Just eight years ago, it was in the Dutch city of Delft that Kock met Silvio Rodrigues from Portugal. Rodrigues had gone to study Electrical Engineering and was looking for accommodation. Through a mutual friend, they became student housemates and ended up working together on various AI research projects. Then came Alexander Helmer, a Mathematics student who had overheard the entrepreneurial Kock pitching to a potential investor in the bar that Kock had turned into his own creative co-working space and office. That chance meeting at the bar was in 2014 when Helmer was reading a master's in Aerospace Engineering at Delft University of Technology.

All three graduated from the same university, but it was only in 2016 that they decided to formally join forces to establish the startup. By that time, they had developed more expertise. Helmer had worked at Google Nest as an algorithm engineering intern, Kock had started his own data analytics agency and Rodrigues had obtained a doctorate in the development of a framework to integrate, automate and optimize the design of offshore wind farms.

Jungle freedom

Kock recounted how the startup was renamed Jungle.ai when they started pitching to potential investors. The investors liked the idea of exploring the "living jungle" to discover amazing things. "The jungle is also dangerous to those who don't know what they are doing. So we're like guides in the jungle," he explained.

The first big break came soon after the startup was launched in 2016. In September that year, Jungle.ai was able to access the entire dataset of all the times of the track switches on the Dutch railway that used a system of simple actuators.
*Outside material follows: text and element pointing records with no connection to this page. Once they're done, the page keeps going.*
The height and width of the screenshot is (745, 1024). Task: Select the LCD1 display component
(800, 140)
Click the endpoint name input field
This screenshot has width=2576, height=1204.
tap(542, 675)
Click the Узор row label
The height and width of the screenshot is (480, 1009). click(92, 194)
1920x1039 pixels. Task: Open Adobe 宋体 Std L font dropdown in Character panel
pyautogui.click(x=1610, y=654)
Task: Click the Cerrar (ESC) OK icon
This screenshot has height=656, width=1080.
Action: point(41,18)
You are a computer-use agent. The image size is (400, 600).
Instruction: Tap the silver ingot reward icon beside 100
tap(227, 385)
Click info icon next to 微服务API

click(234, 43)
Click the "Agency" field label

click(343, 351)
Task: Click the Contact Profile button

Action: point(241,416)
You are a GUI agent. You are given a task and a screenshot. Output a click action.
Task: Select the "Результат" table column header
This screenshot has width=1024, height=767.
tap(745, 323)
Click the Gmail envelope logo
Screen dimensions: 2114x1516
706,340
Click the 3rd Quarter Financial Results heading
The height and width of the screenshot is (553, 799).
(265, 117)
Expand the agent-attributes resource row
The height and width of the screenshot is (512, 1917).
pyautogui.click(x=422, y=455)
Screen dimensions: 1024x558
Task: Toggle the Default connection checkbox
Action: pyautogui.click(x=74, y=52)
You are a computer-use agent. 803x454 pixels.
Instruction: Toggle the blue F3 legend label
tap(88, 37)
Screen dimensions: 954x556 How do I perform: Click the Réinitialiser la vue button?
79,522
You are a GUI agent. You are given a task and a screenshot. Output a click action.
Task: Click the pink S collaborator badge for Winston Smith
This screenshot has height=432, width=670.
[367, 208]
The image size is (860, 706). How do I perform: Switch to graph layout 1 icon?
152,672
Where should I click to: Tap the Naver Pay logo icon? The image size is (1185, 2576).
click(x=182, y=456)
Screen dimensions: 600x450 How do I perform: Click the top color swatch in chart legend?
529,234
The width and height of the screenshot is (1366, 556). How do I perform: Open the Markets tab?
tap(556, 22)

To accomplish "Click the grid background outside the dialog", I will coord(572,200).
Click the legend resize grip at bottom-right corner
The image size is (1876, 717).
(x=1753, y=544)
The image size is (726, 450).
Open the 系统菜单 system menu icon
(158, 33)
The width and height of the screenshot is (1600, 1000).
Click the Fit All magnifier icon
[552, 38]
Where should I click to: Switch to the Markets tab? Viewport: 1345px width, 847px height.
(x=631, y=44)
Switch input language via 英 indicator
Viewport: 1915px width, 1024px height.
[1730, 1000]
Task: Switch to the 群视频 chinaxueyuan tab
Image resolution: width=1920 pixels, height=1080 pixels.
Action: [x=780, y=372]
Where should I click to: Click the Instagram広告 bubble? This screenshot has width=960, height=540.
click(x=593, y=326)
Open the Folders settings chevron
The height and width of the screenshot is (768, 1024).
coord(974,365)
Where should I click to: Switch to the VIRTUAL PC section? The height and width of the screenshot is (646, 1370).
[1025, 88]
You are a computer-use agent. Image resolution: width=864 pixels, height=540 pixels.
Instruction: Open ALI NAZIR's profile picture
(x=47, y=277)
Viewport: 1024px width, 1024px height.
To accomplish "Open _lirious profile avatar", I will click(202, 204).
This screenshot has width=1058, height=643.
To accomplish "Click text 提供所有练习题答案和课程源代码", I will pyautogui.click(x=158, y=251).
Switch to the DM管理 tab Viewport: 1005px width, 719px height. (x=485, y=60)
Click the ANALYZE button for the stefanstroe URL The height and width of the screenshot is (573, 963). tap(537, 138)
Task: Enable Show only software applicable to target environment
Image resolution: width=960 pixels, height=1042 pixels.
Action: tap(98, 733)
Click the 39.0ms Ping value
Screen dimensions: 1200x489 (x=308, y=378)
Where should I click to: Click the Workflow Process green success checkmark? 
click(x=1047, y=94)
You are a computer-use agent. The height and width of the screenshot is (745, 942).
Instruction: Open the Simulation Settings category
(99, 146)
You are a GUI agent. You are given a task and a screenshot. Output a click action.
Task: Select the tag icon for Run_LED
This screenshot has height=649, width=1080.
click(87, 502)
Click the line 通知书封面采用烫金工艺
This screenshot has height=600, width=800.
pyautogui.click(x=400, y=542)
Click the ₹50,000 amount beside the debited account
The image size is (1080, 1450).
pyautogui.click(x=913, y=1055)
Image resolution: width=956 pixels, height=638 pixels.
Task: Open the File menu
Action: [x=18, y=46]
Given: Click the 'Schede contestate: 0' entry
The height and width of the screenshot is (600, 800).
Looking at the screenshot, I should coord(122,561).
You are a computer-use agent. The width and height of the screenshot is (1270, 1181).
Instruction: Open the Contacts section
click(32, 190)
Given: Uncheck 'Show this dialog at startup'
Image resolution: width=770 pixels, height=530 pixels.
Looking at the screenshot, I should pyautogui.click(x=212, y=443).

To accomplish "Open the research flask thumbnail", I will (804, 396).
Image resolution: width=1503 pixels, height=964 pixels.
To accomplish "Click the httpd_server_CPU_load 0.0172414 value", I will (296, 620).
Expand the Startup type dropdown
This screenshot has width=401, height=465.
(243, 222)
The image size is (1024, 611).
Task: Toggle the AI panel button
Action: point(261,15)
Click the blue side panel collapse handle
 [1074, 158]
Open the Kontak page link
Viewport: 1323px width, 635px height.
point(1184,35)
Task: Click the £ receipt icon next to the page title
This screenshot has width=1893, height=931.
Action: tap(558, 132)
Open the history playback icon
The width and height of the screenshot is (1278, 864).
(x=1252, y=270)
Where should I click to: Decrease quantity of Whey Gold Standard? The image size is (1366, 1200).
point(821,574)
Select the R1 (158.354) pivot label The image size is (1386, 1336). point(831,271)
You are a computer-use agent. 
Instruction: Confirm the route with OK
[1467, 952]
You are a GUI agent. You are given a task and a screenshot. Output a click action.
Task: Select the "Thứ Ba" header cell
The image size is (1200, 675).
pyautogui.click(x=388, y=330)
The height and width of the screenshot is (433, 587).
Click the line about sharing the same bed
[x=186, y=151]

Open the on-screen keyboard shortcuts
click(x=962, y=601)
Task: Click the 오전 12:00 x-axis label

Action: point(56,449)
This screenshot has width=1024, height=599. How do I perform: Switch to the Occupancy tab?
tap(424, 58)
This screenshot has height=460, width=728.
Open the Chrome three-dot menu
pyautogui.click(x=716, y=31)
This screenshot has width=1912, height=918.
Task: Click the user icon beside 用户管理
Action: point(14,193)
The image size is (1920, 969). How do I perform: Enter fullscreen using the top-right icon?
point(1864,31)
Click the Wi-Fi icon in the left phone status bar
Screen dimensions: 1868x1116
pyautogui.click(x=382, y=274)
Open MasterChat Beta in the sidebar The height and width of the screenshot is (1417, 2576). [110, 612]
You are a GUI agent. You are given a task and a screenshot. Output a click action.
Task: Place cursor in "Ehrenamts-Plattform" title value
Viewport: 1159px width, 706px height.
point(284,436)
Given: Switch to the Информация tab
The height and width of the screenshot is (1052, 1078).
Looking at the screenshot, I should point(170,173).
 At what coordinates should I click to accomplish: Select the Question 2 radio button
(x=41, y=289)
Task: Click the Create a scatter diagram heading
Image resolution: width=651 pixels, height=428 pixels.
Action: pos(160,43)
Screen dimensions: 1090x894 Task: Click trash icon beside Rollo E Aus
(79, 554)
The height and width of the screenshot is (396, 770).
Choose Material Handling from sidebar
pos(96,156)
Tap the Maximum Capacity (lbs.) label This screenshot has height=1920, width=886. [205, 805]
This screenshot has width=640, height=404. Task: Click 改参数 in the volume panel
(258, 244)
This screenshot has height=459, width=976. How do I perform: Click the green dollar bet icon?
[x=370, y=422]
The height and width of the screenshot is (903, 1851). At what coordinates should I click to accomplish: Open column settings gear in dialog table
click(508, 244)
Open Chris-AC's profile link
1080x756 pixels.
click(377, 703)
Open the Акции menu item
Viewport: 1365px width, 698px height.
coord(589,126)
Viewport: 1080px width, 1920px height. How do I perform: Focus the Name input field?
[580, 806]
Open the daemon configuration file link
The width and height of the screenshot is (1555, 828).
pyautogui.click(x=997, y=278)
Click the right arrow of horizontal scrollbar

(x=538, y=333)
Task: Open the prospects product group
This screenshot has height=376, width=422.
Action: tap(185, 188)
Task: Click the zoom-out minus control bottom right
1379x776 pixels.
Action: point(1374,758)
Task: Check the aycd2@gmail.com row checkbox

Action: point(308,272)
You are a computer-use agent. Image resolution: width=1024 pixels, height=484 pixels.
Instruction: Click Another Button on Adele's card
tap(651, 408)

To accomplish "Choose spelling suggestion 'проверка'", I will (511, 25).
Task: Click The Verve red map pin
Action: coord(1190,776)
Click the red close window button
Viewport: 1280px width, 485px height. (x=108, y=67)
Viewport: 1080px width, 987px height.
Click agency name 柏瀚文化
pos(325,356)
"Within two weeks we used all the scales we had. We went from knowing nothing to being able to predict when these things could break two weeks ahead of time, an insane amount of accuracy," Kock said. "We knew we're doing something useful when another team had worked on it for one year and only got 76% accuracy."  

The company moved to Lisbon in January 2018 after visiting the city to celebrate a project. The team was impressed by the city's welcoming climate and culture, both literally and in terms of the startup ecosystem.

"In Holland, it took six months for us to find somebody. Here, we just cross-referenced university directories and in no time, we found quite a few people who wanted to join the team. In Holland, our colleagues were struggling to get one or two tech staff. But from Portugal, we received 108 applications for summer internships," Kock said. "So, one morning in 10 minutes, we canceled the rent of our Dutch office. One week later, we were in Portugal."

Recruiting the right staff for expansion is the next objective. Jungle.ai is currently on a recruitment drive for more data technicians. "Our business has skyrocketed. We're easily going to double or even triple in size this year. I know we're going to be successful but we aim to stay humble. This is a step on our path to freedom that will give us the ability to really cause change. As long as you have great individuals you can conquer anything," he summed up.